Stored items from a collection

_ _ _ _ _ _ _

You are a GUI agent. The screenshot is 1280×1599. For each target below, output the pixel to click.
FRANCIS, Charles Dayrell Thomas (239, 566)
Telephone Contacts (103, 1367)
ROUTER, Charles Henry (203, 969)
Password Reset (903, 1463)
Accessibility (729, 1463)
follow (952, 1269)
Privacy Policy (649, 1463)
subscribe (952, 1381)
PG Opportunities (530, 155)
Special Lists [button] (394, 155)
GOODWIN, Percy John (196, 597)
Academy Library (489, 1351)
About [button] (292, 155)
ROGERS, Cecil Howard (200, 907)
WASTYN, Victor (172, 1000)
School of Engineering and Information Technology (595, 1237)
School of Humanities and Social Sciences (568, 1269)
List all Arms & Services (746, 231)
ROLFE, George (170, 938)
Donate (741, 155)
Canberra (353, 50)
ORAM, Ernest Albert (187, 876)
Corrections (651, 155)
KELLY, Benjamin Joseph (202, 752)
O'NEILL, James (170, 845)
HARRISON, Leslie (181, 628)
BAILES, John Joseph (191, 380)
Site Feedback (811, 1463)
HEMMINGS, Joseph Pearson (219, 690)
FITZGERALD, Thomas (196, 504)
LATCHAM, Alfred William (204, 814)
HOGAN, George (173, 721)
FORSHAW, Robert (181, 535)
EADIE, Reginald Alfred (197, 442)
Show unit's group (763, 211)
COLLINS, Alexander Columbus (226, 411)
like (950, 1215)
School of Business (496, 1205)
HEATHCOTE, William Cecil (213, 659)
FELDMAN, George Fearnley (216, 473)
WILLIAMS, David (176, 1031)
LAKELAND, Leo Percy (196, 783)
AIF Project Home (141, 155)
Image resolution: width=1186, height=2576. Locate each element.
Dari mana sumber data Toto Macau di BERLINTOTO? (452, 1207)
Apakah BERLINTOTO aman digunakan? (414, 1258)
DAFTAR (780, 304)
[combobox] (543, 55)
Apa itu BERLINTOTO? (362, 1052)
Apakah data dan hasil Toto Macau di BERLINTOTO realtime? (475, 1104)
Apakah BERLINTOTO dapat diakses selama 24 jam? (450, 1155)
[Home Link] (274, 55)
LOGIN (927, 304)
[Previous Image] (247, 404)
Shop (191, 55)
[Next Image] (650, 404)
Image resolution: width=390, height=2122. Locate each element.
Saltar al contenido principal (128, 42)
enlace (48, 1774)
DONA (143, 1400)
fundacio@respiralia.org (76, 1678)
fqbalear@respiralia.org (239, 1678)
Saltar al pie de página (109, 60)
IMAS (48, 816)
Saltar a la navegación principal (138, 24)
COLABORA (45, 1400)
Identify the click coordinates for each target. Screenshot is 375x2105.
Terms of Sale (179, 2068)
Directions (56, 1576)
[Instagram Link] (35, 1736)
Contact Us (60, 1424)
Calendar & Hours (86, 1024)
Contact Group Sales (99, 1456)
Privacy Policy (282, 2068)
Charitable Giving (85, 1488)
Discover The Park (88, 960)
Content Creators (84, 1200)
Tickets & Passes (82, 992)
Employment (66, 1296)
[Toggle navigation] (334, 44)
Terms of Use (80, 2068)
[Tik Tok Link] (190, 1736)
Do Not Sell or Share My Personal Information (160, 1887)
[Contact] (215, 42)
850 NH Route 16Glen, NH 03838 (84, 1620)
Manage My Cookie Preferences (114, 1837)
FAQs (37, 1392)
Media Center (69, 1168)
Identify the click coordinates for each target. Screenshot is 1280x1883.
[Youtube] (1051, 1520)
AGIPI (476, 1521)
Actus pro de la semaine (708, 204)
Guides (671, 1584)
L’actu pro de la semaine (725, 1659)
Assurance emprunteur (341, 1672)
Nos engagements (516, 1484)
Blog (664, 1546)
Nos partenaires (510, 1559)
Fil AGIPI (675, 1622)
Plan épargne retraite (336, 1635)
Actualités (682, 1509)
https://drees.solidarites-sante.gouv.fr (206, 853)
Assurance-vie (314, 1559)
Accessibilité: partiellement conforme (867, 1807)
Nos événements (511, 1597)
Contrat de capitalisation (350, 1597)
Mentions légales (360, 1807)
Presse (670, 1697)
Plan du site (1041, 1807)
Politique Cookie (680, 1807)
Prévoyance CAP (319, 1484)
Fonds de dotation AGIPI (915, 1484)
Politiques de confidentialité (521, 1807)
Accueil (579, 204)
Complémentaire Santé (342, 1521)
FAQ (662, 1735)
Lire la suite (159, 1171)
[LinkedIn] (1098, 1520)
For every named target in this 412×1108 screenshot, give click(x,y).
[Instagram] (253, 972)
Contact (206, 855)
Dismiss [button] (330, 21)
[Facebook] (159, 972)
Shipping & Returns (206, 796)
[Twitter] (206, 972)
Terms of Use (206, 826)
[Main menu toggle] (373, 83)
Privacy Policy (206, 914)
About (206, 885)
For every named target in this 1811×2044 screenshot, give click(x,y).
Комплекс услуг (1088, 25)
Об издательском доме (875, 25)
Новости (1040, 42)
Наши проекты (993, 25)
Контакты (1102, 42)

_ _ _ _ _ _ _

What is needed here is an exact reproduction of all the entries.

◆ Expected answer
You are a GUI agent. The screenshot is 1280×1599. For each target below, output the pixel to click.
FRANCIS, Charles Dayrell Thomas (239, 566)
Telephone Contacts (103, 1367)
ROUTER, Charles Henry (203, 969)
Password Reset (903, 1463)
Accessibility (729, 1463)
follow (952, 1269)
Privacy Policy (649, 1463)
subscribe (952, 1381)
PG Opportunities (530, 155)
Special Lists [button] (394, 155)
GOODWIN, Percy John (196, 597)
Academy Library (489, 1351)
About [button] (292, 155)
ROGERS, Cecil Howard (200, 907)
WASTYN, Victor (172, 1000)
School of Engineering and Information Technology (595, 1237)
School of Humanities and Social Sciences (568, 1269)
List all Arms & Services (746, 231)
ROLFE, George (170, 938)
Donate (741, 155)
Canberra (353, 50)
ORAM, Ernest Albert (187, 876)
Corrections (651, 155)
KELLY, Benjamin Joseph (202, 752)
O'NEILL, James (170, 845)
HARRISON, Leslie (181, 628)
BAILES, John Joseph (191, 380)
Site Feedback (811, 1463)
HEMMINGS, Joseph Pearson (219, 690)
FITZGERALD, Thomas (196, 504)
LATCHAM, Alfred William (204, 814)
HOGAN, George (173, 721)
FORSHAW, Robert (181, 535)
EADIE, Reginald Alfred (197, 442)
Show unit's group (763, 211)
COLLINS, Alexander Columbus (226, 411)
like (950, 1215)
School of Business (496, 1205)
HEATHCOTE, William Cecil (213, 659)
FELDMAN, George Fearnley (216, 473)
WILLIAMS, David (176, 1031)
LAKELAND, Leo Percy (196, 783)
AIF Project Home (141, 155)
Image resolution: width=1186, height=2576. Locate each element.
Dari mana sumber data Toto Macau di BERLINTOTO? (452, 1207)
Apakah BERLINTOTO aman digunakan? (414, 1258)
DAFTAR (780, 304)
[combobox] (543, 55)
Apa itu BERLINTOTO? (362, 1052)
Apakah data dan hasil Toto Macau di BERLINTOTO realtime? (475, 1104)
Apakah BERLINTOTO dapat diakses selama 24 jam? (450, 1155)
[Home Link] (274, 55)
LOGIN (927, 304)
[Previous Image] (247, 404)
Shop (191, 55)
[Next Image] (650, 404)
Image resolution: width=390, height=2122. Locate each element.
Saltar al contenido principal (128, 42)
enlace (48, 1774)
DONA (143, 1400)
fundacio@respiralia.org (76, 1678)
fqbalear@respiralia.org (239, 1678)
Saltar al pie de página (109, 60)
IMAS (48, 816)
Saltar a la navegación principal (138, 24)
COLABORA (45, 1400)
Identify the click coordinates for each target. Screenshot is 375x2105.
Terms of Sale (179, 2068)
Directions (56, 1576)
[Instagram Link] (35, 1736)
Contact Us (60, 1424)
Calendar & Hours (86, 1024)
Contact Group Sales (99, 1456)
Privacy Policy (282, 2068)
Charitable Giving (85, 1488)
Discover The Park (88, 960)
Content Creators (84, 1200)
Tickets & Passes (82, 992)
Employment (66, 1296)
[Toggle navigation] (334, 44)
Terms of Use (80, 2068)
[Tik Tok Link] (190, 1736)
Do Not Sell or Share My Personal Information (160, 1887)
[Contact] (215, 42)
850 NH Route 16Glen, NH 03838 (84, 1620)
Manage My Cookie Preferences (114, 1837)
FAQs (37, 1392)
Media Center (69, 1168)
Identify the click coordinates for each target. Screenshot is 1280x1883.
[Youtube] (1051, 1520)
AGIPI (476, 1521)
Actus pro de la semaine (708, 204)
Guides (671, 1584)
L’actu pro de la semaine (725, 1659)
Assurance emprunteur (341, 1672)
Nos engagements (516, 1484)
Blog (664, 1546)
Nos partenaires (510, 1559)
Fil AGIPI (675, 1622)
Plan épargne retraite (336, 1635)
Actualités (682, 1509)
https://drees.solidarites-sante.gouv.fr (206, 853)
Assurance-vie (314, 1559)
Accessibilité: partiellement conforme (867, 1807)
Nos événements (511, 1597)
Contrat de capitalisation (350, 1597)
Mentions légales (360, 1807)
Presse (670, 1697)
Plan du site (1041, 1807)
Politique Cookie (680, 1807)
Prévoyance CAP (319, 1484)
Fonds de dotation AGIPI (915, 1484)
Politiques de confidentialité (521, 1807)
Accueil (579, 204)
Complémentaire Santé (342, 1521)
FAQ (662, 1735)
Lire la suite (159, 1171)
[LinkedIn] (1098, 1520)
For every named target in this 412×1108 screenshot, give click(x,y).
[Instagram] (253, 972)
Contact (206, 855)
Dismiss [button] (330, 21)
[Facebook] (159, 972)
Shipping & Returns (206, 796)
[Twitter] (206, 972)
Terms of Use (206, 826)
[Main menu toggle] (373, 83)
Privacy Policy (206, 914)
About (206, 885)
For every named target in this 1811×2044 screenshot, give click(x,y).
Комплекс услуг (1088, 25)
Об издательском доме (875, 25)
Новости (1040, 42)
Наши проекты (993, 25)
Контакты (1102, 42)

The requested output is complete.